Hours run into days, days run into months, months run into years.

There are a few problems with the way time is handled in fortress mode, specifically the way it interacts with the natural cycles.  I wanted to list a few in one place, to kind of put brackets on the problem.

1:  Hauling 101:  As it stands, it takes many times longer to haul the rock out of a shaft than it does to cut it into a useable tunnel.  Something like days or months to a few minutes.  That's like dynamite...

2:  Walking 101:  even in a well constructed mine it takes several days to walk to the bottom.  when mining out your map, it's more a factor of how far away from the fort than how hard the rock is.  I've had it so that a poorly constructed mine has dwarves mining 3 squares before they're done for the day because they had to walk that deep.

3:  Trading 101:  Traders take something like a week to cross the map to your depot, and it often takes a few weeks to carry everything to the depot from the storehouse right next to it.

4:  Combat 101:  Skirmishes takes weeks from when the creatures are first discovered to when dwarves first arrive on the scene.

- [Complete the following]:
1) Answer these about the post on time in fortress mode:
(a) How long do traders take to cross the map to the depot?
(b) In a poorly constructed mine, how many squares did dwarves mine before they were done for the day?
(c) How long do skirmishes take from when the creatures are first discovered to when dwarves first arrive?
2) Reproduce the post on time in fortress mode, starting with "There are a" and going on through "on the problem.".
Rely only on the post about time in fortress mode.

- [Source data]:
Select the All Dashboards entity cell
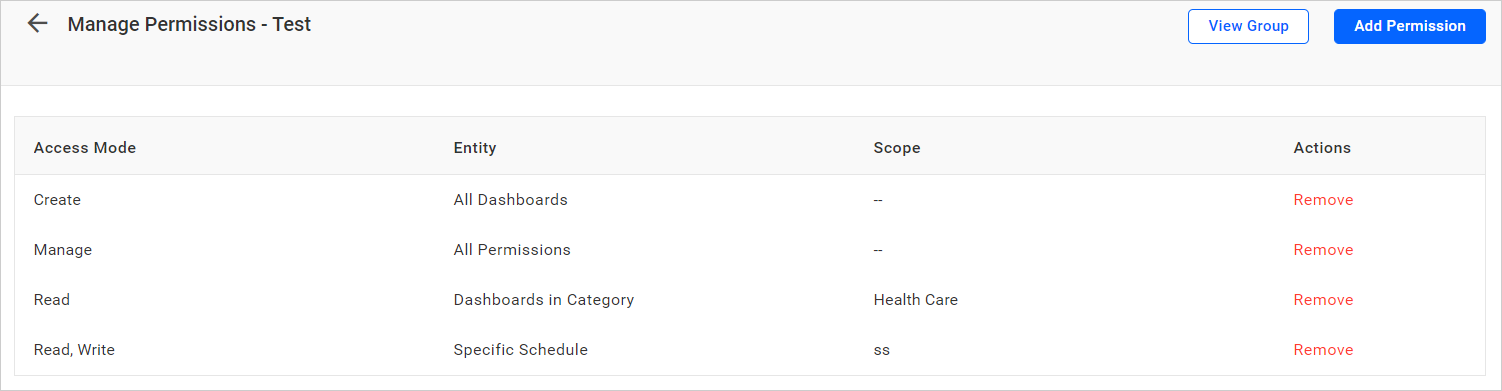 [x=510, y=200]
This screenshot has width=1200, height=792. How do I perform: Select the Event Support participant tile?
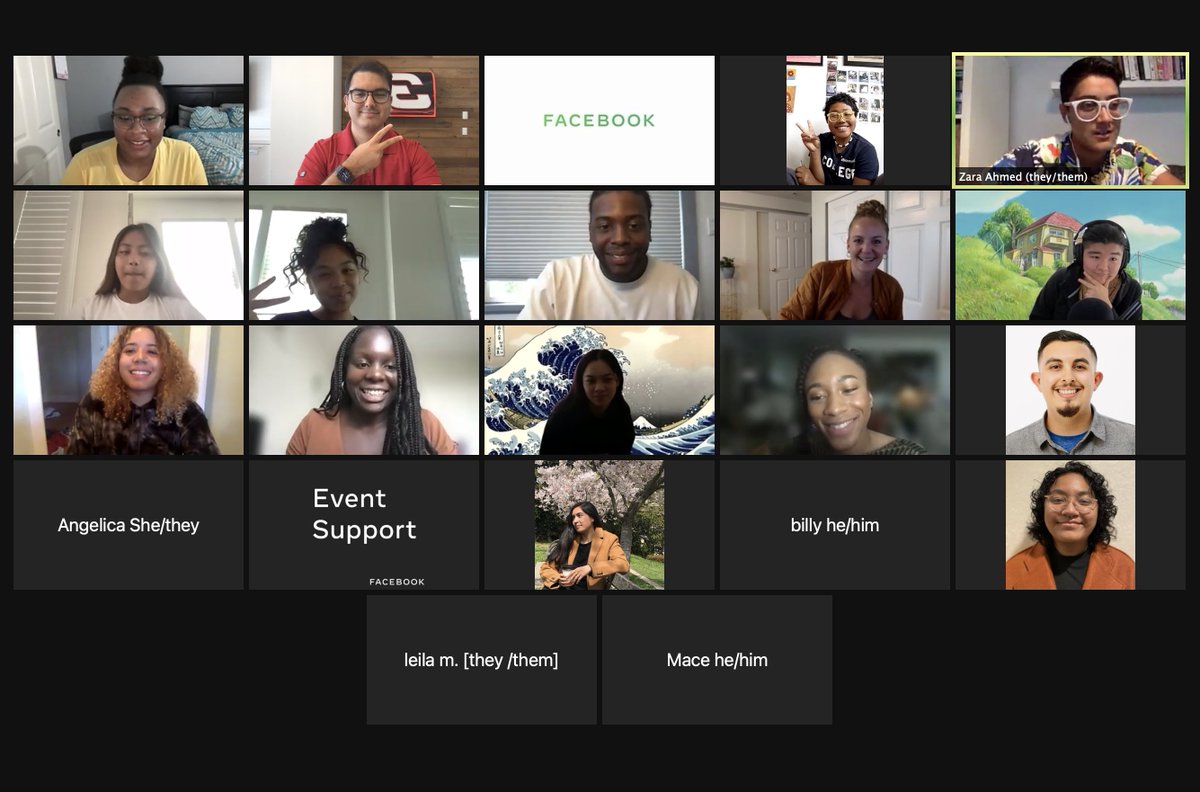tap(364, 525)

- [Problem solutions]:
1)
(a) Something like a week.
(b) 3 squares.
(c) Weeks.

2)
There are a few problems with the way time is handled in fortress mode, specifically the way it interacts with the natural cycles.  I wanted to list a few in one place, to kind of put brackets on the problem.